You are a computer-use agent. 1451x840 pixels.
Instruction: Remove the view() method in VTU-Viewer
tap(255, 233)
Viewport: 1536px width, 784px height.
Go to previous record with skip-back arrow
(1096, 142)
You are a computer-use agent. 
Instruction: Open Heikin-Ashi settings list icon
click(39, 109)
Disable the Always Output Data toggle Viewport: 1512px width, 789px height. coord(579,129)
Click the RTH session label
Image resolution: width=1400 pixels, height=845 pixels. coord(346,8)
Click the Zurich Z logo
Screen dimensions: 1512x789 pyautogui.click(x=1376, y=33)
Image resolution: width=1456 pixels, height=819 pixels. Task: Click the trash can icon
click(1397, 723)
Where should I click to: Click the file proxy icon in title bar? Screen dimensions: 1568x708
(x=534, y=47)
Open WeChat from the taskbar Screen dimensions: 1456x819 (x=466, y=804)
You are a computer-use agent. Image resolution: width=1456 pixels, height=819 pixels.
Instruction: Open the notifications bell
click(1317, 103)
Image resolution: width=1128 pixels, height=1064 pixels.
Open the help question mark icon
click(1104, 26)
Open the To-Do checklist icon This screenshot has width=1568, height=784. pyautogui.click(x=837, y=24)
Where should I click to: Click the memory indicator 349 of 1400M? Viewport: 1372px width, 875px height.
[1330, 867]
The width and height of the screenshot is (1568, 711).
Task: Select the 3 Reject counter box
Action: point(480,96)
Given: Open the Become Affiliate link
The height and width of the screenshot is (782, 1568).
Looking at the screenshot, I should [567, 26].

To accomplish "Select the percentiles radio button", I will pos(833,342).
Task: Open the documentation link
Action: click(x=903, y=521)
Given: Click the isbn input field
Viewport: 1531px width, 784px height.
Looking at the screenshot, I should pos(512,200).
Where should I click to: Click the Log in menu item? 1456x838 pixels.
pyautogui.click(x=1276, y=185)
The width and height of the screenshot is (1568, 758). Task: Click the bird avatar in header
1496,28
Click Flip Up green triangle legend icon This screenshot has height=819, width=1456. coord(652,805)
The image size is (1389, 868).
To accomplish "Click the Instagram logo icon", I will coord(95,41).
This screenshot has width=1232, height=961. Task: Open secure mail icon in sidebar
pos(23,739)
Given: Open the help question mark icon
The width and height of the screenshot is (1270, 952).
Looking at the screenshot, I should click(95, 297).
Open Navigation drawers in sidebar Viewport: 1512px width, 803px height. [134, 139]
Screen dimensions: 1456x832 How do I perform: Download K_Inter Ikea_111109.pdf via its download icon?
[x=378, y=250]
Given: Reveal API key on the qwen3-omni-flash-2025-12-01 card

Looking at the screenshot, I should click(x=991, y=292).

_YOUR OBJECTIVE:_
Across the entries above, how many lines include "agent"? State only that number.

_SOLUTION TO THIS EXERCISE:_
3